Repeat the stretch of entries below from the line with "Task: Open 投诉与反馈 for 元宇宙智慧图书馆 row" through the line with "Click external link icon next to CSV options". Include both ends and add nothing.

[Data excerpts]
++++++
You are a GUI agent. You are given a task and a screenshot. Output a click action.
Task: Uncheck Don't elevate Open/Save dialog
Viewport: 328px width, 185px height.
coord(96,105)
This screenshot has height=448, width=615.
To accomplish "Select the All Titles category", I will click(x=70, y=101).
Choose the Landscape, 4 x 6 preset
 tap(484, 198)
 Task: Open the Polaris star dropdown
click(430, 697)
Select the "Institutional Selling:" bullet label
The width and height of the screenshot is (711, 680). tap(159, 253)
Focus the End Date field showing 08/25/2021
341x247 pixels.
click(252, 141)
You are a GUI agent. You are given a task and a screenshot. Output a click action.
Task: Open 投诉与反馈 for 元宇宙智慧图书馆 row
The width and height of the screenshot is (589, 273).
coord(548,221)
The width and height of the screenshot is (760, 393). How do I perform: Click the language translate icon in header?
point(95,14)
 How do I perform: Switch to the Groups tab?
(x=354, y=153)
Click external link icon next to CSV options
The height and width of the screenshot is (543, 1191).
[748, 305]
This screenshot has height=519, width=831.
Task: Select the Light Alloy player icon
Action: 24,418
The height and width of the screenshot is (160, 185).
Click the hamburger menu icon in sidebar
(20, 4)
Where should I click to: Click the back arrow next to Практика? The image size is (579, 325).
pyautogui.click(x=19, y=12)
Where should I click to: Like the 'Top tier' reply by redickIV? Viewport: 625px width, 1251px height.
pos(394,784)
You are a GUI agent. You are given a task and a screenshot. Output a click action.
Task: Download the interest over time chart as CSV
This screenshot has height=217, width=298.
++++++
• [Exercise result]
Task: Open 投诉与反馈 for 元宇宙智慧图书馆 row
The width and height of the screenshot is (589, 273).
coord(548,221)
The width and height of the screenshot is (760, 393). How do I perform: Click the language translate icon in header?
point(95,14)
 How do I perform: Switch to the Groups tab?
(x=354, y=153)
Click external link icon next to CSV options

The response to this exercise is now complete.